**To do**. Retype, exactly and with nothing added, the lines from the one showing "Click the link icon next to Access" through the final line of the material. Omit pictures.

**Records to process**.

= Beginning of Section =

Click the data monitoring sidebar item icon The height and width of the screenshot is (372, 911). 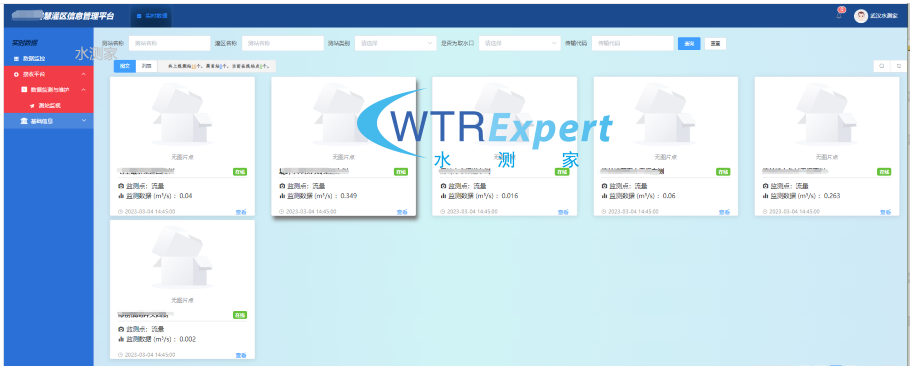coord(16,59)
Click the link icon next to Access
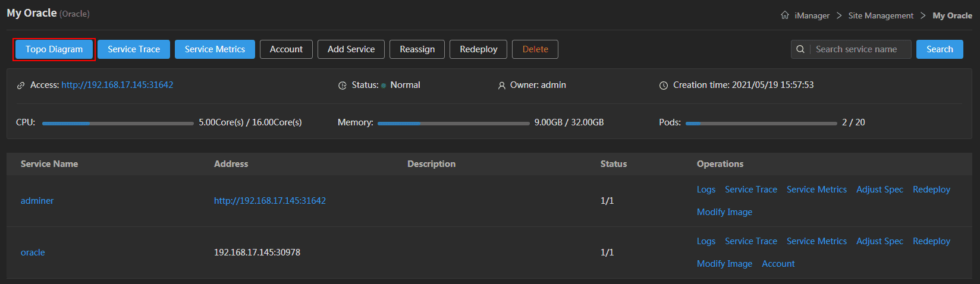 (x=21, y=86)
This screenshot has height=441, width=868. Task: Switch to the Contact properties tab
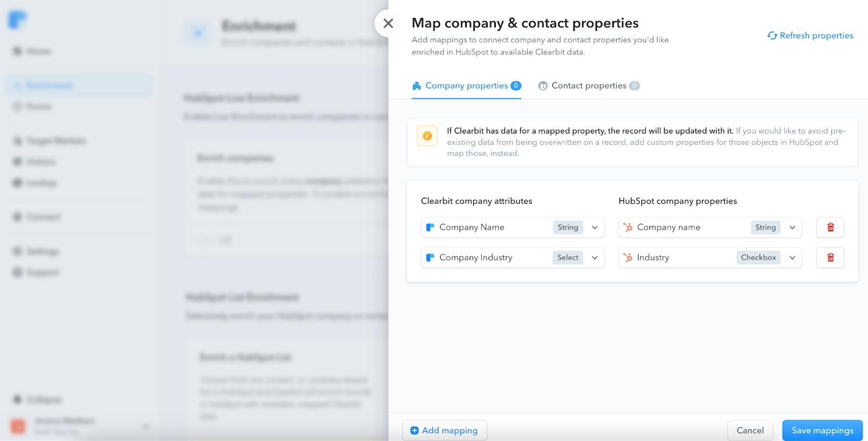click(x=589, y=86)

= End of Section =

**Solution to this task**.
Click the link icon next to Access
 (x=21, y=86)
This screenshot has height=441, width=868. Task: Switch to the Contact properties tab
click(x=589, y=86)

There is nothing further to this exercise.